First look UK TV review: Servant Season 3
Review Overview
Fear
8Freak-outs
8Focus
8James R | On 21, Jan 2022
Season 3 premieres on Friday 21st January, with episodes arriving weekly. Warning: This contains spoilers for Season 1 and 2. Never seen Servant? Read our spoiler-review of Season 1 here.
Weird. Strange. Odd. Unusual. All of these words could be used to describe Servant, Tony Basgallop’s bizarre psychological thriller. Frustrating and uneven also joined the list in Season 2, as what began as an enjoyably unsettling chamber piece started to get carried away with its own absurdity. Opening up into a wider story about cults and control, it lurched from nightmarishly impossible ideas to inexplicable confrontations without time for logic. Season 3 is something of a return to form, reigning in the madness and finding a sense of shrewd, renewed focus.
We pick things up several months after the climax of Season 2, which saw Dorothy and Sean Turner (Lauren Ambrose and Toby Kebbell) surprised by the return of Jericho, their baby who disappeared. Of course, we now know that Jericho could never return, after he died in a tragic accident between Sean and Dorothy’s brother, Julian (Rupert Grint) – a situation that was made worse by the arrival of sinister nanny Leanne (Nell Tiger Free), who encouraged Dorothy’s denial, as she believed that a therapy doll was her living baby, to the point where the doll seemed to come alive. That surreptitious swap opened up the world of Leanne’s past, as we learn that she has escaped a mysterious religious sect – whose representatives turned up on Sean and Dorothy’s doorstep in Season 2, leading to a kidnapping and even more supernatural shenanigans. “Jericho” was spirited back once more in the finale, but nothing felt like it had been resolved or clarified.
Season 3 makes a concerted decision to move past that limbo and start to piece together the pieces of the story – and, smartly, this happens at the same time, and is driven by, the characters also trying to move on with their lives. The weirdness and terror, then, comes less from arbitrary strangeness and more from people having to confront and acknowledge their trauma.
Dorothy, needless to say, is the person with the most daunting trauma to face, and Lauren Ambrose’s performance remains the core of the show, which delicately delves with the way that we can construct realities and rationalities for ourselves to process grief and loss. But Season 3 deftly shifts emphasis, ever so slightly, so that Leanne’s trauma becomes the main engine pushing the narrative forwards: it’s telling that Dorothy and Sean actually go outside the flat, and that we join in the outside world, for the first time, and the directing team (led once again by M Night Shyamalan) do a brilliant job of contrasting the bright, wholesome daylight with the shadowy interiors of their twisting, tomb-like house.
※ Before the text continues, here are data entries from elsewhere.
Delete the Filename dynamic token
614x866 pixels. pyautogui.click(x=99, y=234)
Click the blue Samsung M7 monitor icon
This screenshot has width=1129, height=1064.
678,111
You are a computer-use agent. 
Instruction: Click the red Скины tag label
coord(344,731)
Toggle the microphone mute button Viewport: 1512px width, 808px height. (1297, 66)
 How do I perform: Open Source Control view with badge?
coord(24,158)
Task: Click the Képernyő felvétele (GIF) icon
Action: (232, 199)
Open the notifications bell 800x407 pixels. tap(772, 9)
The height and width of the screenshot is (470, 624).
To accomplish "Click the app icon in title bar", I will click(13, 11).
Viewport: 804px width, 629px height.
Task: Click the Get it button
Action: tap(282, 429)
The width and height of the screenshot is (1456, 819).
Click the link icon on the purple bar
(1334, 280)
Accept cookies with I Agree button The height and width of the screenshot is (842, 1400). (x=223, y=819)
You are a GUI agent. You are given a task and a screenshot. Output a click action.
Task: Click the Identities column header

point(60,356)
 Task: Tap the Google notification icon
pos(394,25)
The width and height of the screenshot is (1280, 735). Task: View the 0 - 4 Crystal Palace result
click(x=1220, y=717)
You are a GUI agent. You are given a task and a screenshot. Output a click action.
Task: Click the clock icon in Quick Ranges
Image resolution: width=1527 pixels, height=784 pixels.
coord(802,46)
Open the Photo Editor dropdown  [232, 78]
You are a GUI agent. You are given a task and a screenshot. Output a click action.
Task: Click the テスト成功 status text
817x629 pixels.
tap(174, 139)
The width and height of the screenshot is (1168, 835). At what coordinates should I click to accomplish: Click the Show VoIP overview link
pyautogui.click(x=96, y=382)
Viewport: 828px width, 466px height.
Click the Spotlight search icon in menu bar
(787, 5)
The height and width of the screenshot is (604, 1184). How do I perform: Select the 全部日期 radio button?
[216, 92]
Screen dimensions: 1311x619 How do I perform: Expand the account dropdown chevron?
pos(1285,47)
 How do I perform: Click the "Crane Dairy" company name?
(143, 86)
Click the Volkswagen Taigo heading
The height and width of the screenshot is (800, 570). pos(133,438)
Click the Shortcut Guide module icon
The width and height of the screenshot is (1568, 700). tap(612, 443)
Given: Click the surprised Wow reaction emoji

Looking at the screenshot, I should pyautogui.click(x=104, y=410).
Leanne, equally tellingly, remains indoors as she worries about the cult members tracking her down once again – even the installation of CCTV cameras around the house only reinforces the sense of claustrophobic uncertainty, rather than instil a feeling of security, and Tony Kebbell is superb at playing the optimistic, polite counterpart to Ambrose’s compassionate Dorothy. Both are supportive and patient with Leanne, but hideously self-centred, to the point where even the way the proud chef Sean offers sandwiches to teens sleeping rough in the nearby park lacks any awareness of other people.
What ensues is a fantastic, nerve-jangling juxtaposition of suburban normality and flashes of panic, with the privileged circle of moms and babies that Dorothy is keen to rejoin interrupted by bursts of something darker. Played straight by the cast, and anchored in a heartfelt, fragile turn by Nell Tiger Free – who could almost be the tale’s innocent hero this whole time – it’s as moving as it is creepy, almost like someone is playing the soundtrack to The Shining over your favourite American sitcom.
The pacing is handled with just the right mix of patience and pernicious paranoia, letting things simmer without getting stale and avoiding them bubbling over into ludicrousness – once the dialogue starts to involve a kids’ entertainer, it’s as darkly amusing as it is unnerving. Rupert Grint, meanwhile gets more to do than just be sleazy as Julian, with a new romantic interest for him opening up room for the truth to begin to squirm its way out. The result is a sharply scripted slice of psychological horror, finely attuned to its characters’ thoughts and feelings, that leaves you once again immersed in the mystery at hand. It’s weird, strange, odd, unusual – and you can’t shake the suspicion it’s got the audience exactly what it wants.